Les circonstances actuelles exigent une nouvelle équipe gouvernementale en Côte d'Ivoire, plus resserrée, davantage rajeunie et avec une bonne représentation féminine. Les trois quarts de l'actuel cabinet gouvernemental doivent être mis en vacances. Ce gouvernement devra être piloté par un nouveau premier ministre d'une cinquantaine d'années et qui a les énergies physiques et intellectuelles suffisantes pour relever le défi de l'émergence. Ce qui passe par l'apaisement du climat socio-politique, l'enrayement du grand banditisme dont la prolifération des coupeurs de route, l'effectivité du désarmement, l'opérationnalité de la réinsertion socio-professionnelle des ex-combattants, l'organisation d'élections démocratiques en 2015, la conduite du chantier de la reconstruction infrastructurelle de la Côte d'Ivoire et la réalisation de l'assainissement fonctionnel et financier de l'administration ivoirienne. C'est un impératif catégorique de solder toutes les affaires judiciaires relatives au dernier contentieux électoral avant le 1er mars 2015 afin de ne pas donner l'impression de parasiter le processus électoral d'octobre 2015, tout en forgeant un consensus juridique sur les règles d'organisation des élections et surtout sur le mécanisme de dépouillement et de proclamation des résultats électoraux.

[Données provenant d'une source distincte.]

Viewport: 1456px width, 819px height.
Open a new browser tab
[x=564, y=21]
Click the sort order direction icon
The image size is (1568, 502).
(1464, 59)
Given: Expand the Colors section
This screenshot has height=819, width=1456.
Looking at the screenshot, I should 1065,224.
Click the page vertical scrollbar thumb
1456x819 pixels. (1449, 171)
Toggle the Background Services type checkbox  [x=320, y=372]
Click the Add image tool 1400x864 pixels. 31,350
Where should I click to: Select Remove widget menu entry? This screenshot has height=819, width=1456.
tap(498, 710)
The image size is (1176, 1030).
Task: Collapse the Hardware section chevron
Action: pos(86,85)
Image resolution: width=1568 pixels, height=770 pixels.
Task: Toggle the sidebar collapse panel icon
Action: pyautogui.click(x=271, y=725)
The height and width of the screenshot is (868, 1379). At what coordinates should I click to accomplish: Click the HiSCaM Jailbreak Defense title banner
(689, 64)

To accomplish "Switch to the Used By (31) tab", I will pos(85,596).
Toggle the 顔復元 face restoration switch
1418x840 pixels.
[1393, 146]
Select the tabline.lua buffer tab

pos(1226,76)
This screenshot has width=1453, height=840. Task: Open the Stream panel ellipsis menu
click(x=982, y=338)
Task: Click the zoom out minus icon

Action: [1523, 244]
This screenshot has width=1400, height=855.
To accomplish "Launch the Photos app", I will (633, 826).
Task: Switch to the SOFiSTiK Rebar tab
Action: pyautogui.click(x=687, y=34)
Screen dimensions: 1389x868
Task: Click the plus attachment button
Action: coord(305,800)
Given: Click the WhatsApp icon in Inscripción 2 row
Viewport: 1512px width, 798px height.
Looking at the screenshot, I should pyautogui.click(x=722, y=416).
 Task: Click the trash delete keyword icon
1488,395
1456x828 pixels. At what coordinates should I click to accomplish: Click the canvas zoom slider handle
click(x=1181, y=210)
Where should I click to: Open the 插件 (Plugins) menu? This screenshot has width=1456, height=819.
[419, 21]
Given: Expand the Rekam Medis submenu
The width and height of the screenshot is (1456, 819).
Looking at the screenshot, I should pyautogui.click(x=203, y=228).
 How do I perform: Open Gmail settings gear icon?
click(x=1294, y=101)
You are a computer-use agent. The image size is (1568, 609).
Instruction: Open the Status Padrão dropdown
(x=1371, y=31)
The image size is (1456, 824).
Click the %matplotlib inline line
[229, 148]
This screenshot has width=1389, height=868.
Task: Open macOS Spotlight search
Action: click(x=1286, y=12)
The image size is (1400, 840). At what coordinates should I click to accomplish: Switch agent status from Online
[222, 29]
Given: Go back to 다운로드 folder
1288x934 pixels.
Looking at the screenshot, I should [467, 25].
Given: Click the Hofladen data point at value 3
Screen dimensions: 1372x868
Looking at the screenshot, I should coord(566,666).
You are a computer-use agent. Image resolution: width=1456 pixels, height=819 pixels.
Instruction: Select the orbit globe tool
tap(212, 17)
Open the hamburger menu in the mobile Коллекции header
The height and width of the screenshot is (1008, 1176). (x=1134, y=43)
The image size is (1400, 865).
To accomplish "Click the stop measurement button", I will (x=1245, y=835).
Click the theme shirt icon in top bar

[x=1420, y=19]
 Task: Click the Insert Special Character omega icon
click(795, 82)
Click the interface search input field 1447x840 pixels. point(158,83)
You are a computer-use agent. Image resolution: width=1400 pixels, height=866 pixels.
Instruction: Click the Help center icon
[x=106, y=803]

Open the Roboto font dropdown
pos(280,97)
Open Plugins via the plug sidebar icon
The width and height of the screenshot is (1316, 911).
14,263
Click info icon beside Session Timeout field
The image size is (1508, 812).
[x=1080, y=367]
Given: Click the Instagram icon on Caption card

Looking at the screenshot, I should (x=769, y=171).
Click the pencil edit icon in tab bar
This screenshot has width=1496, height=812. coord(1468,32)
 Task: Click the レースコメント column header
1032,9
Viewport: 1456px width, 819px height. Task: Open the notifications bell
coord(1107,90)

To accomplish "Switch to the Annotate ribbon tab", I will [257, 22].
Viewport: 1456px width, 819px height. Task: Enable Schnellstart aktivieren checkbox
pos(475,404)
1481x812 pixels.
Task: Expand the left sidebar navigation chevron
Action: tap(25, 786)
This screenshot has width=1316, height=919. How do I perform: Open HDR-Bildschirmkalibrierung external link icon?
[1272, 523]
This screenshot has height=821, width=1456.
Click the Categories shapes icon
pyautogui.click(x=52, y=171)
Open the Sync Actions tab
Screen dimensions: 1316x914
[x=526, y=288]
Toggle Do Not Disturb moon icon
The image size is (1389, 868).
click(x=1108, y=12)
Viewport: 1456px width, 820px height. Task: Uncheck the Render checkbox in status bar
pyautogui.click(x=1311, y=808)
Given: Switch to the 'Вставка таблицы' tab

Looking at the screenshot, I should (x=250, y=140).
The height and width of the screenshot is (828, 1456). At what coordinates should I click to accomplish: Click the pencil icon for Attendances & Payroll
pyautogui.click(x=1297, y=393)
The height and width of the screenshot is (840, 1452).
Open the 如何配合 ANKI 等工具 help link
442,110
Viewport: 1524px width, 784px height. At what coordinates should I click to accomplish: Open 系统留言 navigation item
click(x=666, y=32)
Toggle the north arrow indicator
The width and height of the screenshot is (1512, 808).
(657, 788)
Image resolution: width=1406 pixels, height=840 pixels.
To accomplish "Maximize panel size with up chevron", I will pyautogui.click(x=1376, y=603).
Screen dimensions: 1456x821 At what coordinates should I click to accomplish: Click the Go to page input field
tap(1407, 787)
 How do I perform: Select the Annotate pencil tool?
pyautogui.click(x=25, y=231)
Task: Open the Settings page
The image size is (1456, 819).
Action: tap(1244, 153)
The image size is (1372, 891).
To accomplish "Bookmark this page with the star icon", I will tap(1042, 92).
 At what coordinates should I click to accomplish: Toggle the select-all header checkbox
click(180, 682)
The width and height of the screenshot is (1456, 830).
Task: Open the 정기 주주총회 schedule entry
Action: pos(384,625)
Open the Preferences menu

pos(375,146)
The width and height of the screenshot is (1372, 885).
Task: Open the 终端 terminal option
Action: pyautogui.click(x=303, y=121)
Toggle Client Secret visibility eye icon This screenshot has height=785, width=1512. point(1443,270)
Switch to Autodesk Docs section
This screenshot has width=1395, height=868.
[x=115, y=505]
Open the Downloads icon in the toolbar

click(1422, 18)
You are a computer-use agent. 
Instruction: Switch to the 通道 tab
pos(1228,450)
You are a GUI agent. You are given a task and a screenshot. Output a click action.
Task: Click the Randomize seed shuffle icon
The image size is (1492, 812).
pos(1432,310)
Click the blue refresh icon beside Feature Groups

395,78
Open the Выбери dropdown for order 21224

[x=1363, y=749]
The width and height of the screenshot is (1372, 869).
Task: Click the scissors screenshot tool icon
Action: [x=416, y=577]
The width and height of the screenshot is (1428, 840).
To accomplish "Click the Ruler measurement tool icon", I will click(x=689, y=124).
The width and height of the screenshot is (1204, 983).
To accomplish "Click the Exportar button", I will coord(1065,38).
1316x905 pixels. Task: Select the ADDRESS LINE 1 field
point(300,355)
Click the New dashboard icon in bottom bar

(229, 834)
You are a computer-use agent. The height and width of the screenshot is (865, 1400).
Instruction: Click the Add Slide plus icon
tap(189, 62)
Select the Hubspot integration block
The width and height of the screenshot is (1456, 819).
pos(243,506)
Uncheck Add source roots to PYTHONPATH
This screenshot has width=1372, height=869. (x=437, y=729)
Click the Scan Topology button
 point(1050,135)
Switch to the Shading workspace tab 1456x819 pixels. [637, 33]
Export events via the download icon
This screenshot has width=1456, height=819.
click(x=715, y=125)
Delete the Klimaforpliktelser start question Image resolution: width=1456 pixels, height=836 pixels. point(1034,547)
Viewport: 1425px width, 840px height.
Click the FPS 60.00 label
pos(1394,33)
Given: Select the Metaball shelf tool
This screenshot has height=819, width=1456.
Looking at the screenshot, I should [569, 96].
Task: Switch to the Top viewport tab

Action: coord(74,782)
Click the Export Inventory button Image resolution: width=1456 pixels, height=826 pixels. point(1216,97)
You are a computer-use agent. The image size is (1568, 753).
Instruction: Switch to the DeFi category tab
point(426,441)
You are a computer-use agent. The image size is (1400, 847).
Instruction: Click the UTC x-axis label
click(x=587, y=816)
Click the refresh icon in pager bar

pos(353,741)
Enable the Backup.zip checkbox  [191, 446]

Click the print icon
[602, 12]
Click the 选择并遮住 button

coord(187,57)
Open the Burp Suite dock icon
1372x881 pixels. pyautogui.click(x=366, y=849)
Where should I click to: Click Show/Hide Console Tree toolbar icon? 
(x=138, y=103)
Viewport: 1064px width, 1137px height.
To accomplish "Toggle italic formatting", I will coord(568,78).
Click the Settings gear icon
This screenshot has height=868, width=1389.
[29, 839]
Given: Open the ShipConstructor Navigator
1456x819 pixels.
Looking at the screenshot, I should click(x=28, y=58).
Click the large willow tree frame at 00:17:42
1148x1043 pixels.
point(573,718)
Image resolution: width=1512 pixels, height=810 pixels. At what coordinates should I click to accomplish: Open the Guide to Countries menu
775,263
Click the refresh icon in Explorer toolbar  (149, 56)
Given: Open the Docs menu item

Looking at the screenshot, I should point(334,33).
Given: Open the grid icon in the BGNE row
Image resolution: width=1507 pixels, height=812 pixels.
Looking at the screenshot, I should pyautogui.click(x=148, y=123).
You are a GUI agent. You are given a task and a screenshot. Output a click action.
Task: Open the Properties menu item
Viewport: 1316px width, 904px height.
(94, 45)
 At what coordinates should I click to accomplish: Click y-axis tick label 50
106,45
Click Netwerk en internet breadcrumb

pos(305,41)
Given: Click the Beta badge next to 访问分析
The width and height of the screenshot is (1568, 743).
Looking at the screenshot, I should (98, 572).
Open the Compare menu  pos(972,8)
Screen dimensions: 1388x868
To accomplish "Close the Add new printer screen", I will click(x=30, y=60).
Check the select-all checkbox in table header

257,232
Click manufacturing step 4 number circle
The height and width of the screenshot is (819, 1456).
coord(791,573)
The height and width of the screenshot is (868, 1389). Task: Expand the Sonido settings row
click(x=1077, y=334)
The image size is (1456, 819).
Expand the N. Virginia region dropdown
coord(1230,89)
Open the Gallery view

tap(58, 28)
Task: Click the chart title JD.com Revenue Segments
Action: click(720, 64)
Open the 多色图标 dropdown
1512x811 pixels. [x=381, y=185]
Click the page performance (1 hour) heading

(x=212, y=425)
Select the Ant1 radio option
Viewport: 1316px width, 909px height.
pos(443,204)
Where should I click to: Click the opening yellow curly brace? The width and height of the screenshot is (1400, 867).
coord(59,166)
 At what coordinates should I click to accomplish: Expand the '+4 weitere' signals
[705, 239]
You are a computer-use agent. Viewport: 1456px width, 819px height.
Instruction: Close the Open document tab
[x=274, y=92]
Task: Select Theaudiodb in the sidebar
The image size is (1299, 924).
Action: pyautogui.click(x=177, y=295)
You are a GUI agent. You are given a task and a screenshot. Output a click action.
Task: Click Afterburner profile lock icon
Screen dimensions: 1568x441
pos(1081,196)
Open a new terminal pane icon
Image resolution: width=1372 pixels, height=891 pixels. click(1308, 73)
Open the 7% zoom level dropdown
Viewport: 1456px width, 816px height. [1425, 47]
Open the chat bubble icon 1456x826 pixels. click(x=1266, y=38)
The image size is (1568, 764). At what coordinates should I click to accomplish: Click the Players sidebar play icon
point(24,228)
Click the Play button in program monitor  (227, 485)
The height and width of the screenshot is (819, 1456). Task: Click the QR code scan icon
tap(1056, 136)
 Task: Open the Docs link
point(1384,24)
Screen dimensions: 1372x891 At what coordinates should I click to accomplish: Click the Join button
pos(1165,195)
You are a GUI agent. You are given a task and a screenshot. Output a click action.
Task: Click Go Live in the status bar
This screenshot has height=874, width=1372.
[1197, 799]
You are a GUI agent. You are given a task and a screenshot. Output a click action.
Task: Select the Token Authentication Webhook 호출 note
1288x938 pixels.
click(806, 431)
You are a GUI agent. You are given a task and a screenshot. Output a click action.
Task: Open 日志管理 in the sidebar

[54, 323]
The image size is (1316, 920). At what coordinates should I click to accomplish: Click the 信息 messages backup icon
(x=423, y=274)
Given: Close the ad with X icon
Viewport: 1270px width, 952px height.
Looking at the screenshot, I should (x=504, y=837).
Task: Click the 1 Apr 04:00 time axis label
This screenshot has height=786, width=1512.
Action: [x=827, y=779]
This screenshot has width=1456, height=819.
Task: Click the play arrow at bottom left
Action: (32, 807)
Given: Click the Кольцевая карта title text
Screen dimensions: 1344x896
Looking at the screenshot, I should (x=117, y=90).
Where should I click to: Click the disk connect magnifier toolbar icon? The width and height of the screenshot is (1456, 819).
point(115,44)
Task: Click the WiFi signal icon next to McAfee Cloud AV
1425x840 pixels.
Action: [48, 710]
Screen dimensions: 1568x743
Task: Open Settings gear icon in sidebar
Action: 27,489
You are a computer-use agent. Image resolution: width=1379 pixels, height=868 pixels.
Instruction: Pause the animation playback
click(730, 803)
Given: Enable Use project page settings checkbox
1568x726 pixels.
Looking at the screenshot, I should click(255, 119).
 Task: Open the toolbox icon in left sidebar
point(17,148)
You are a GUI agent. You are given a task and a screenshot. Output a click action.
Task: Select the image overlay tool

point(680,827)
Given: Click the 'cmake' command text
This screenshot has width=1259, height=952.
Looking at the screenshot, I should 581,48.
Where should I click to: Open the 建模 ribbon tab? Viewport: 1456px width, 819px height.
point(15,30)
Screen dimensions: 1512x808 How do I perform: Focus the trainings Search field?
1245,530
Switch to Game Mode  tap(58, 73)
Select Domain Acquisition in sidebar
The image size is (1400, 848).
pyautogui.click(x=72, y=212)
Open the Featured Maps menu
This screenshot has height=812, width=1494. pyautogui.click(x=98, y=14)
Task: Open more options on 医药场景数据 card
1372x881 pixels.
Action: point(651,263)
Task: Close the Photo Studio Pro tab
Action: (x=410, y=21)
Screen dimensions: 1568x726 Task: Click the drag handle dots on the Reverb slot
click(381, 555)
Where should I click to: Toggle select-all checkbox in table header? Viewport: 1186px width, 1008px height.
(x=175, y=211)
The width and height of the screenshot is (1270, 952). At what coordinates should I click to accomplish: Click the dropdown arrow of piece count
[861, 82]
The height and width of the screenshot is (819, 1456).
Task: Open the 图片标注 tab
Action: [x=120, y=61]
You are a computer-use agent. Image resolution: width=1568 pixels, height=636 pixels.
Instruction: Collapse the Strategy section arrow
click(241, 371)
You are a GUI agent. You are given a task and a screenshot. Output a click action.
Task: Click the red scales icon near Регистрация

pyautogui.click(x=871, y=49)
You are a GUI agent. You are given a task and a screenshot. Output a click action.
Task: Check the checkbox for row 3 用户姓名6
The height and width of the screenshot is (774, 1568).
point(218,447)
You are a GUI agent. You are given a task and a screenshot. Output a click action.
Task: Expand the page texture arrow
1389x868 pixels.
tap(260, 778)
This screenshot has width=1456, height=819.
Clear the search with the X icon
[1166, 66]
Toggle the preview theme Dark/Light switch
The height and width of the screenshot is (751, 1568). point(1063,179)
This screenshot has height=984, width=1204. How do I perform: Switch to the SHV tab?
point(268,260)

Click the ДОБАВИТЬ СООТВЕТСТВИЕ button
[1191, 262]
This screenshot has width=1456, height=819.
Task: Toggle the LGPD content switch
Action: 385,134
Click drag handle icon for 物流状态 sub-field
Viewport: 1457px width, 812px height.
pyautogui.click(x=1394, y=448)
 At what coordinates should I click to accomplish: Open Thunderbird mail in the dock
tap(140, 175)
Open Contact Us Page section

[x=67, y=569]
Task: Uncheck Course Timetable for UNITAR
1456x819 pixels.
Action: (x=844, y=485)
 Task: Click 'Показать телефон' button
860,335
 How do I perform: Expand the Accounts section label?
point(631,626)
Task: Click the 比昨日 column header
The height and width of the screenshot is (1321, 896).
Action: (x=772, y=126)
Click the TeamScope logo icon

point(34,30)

Comme tous les autres pays du Sud, la Côte d’Ivoire a été invitée à s’engager, au début des années 1990, dans un processus visant à faire évoluer son mode de gouvernance vers un modèle que les pays du Nord considèrent comme universel : la démocratie à l’occidentale. En même temps, elle devait construire une forme d’identité nationale à l’intérieur de frontières héritées de la colonisation. L’exercice s’est avéré si compliqué que le pays a implosé. Les incompréhensions et les malentendus, réels ou feints, qui ont entouré la mise en place du processus démocratique en Côte d’Ivoire ne doivent pas prendre l'allure d’une greffe qui a du mal à prendre. Les miracles sont possibles, mais il ne faut pas rêver inactivement.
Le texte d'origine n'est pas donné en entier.